COLUMBIA—Catholic young adults from the Midlands are taking a series of spiritual road trips this summer.
The Columbia Area Young Adult Catholics, known as the Columbia YACS for short, are traveling around the Carolinas and into Georgia to experience different Catholic liturgies during their Summer Liturgical Series.
On June 13, the group visited St. Ignatios of Antioch Melkite Greek Catholic Church in Augusta, Ga., attended a Mass and learned about the history and development of the Melkite rite.
On July 18, members plan to visit St. Rafka Maronite Catholic Church in Greer to learn more about that rite and history.
Co-facilitator Matthew Butler said the group hopes to attend a traditional Latin Mass, and possibly other liturgies before the summer ends.
It’s all part of an ongoing mission to enrich the lives of young adult Catholics both spiritually and socially, Butler said.
He and fellow facilitator Zach Dorsch started Columbia YACS in 2008. Their central meeting spot is the St.

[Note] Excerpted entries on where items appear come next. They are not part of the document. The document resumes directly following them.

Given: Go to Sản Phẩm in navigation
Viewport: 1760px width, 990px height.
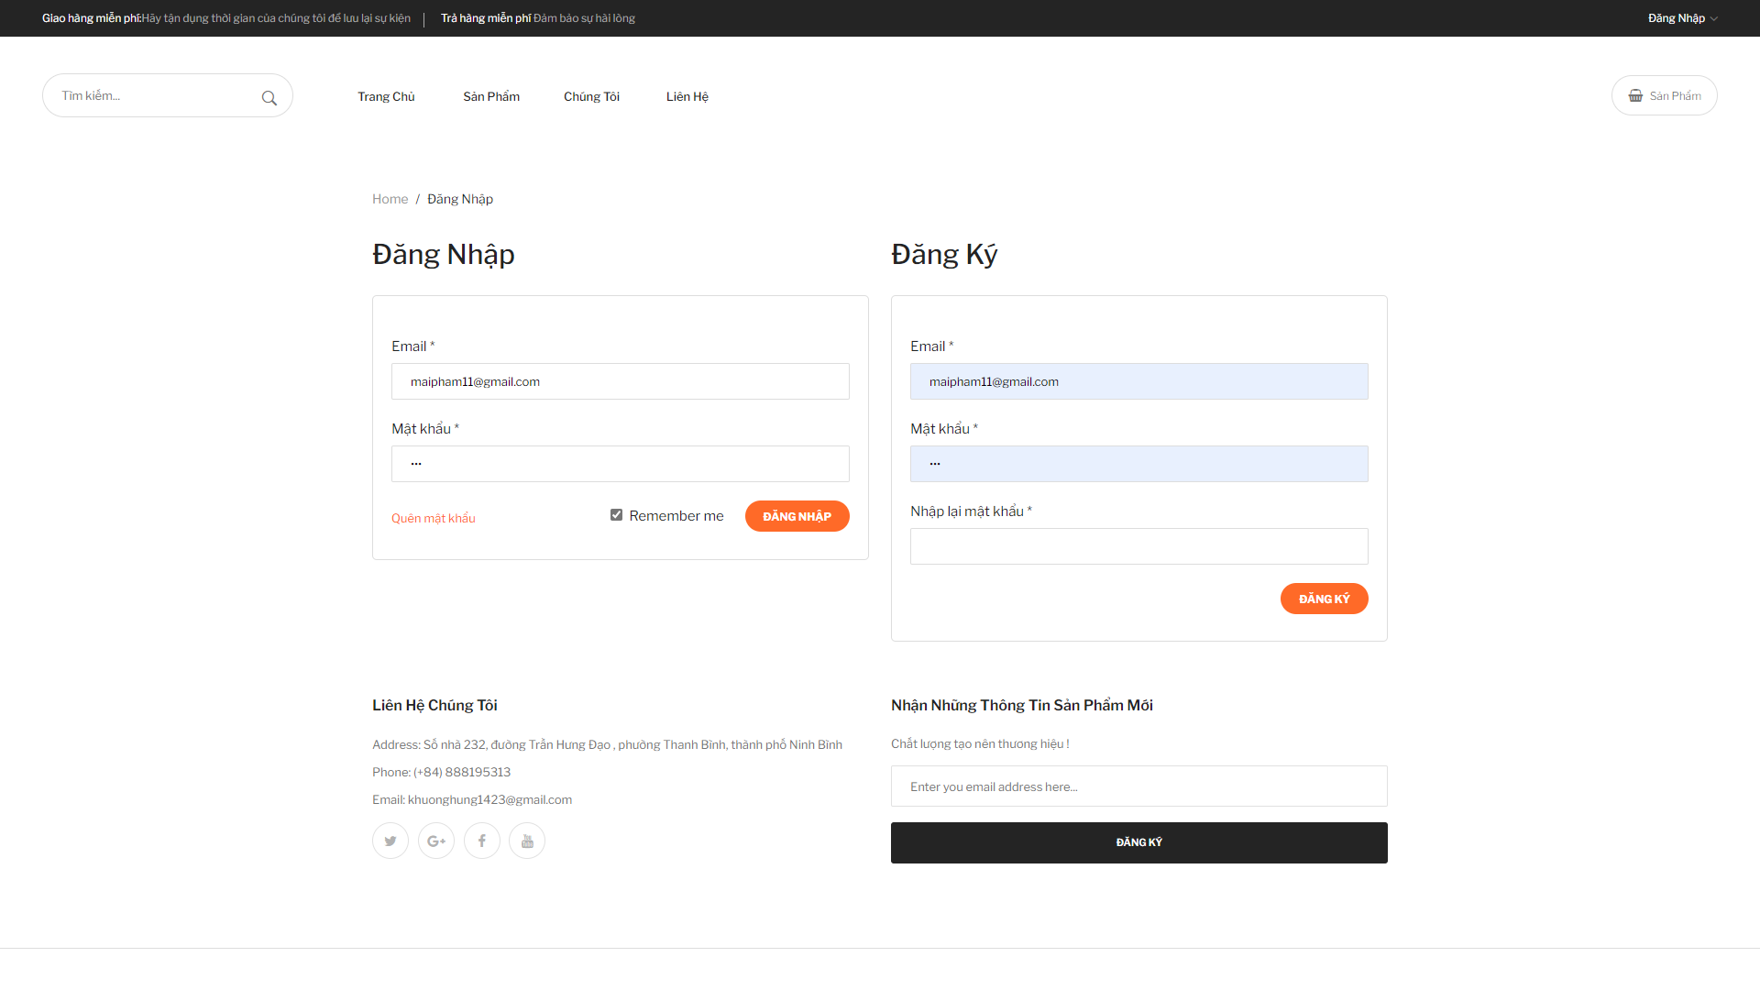Looking at the screenshot, I should click(491, 96).
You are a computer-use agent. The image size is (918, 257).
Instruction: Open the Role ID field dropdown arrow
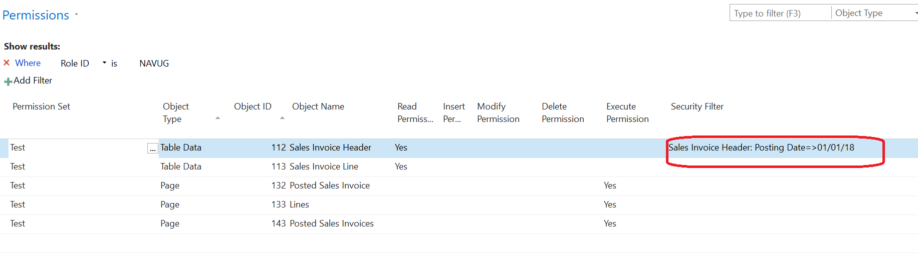(104, 63)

Thomas More Center on the University of South Carolina campus, but events take place around the Midlands.
“We specifically wanted the group not to be attached to one parish,” Dorsch said. “Our intent was to reach out to young adults from 21-35, both married and single. We’re trying to fill a gap because there aren’t many activities offered specifically for this age group.”
Dorsch said they have everyone from college students to young professionals with average attendance ranging from 15 to 30 depending on the time of year. Some USC students stop attending Newman Club meetings as they get older, so YACS can appeal to them as a source of Catholic fellowship.
Father Marcin Zahuta, chaplain at St. Thomas More, is the group’s ecclesiastical advisor.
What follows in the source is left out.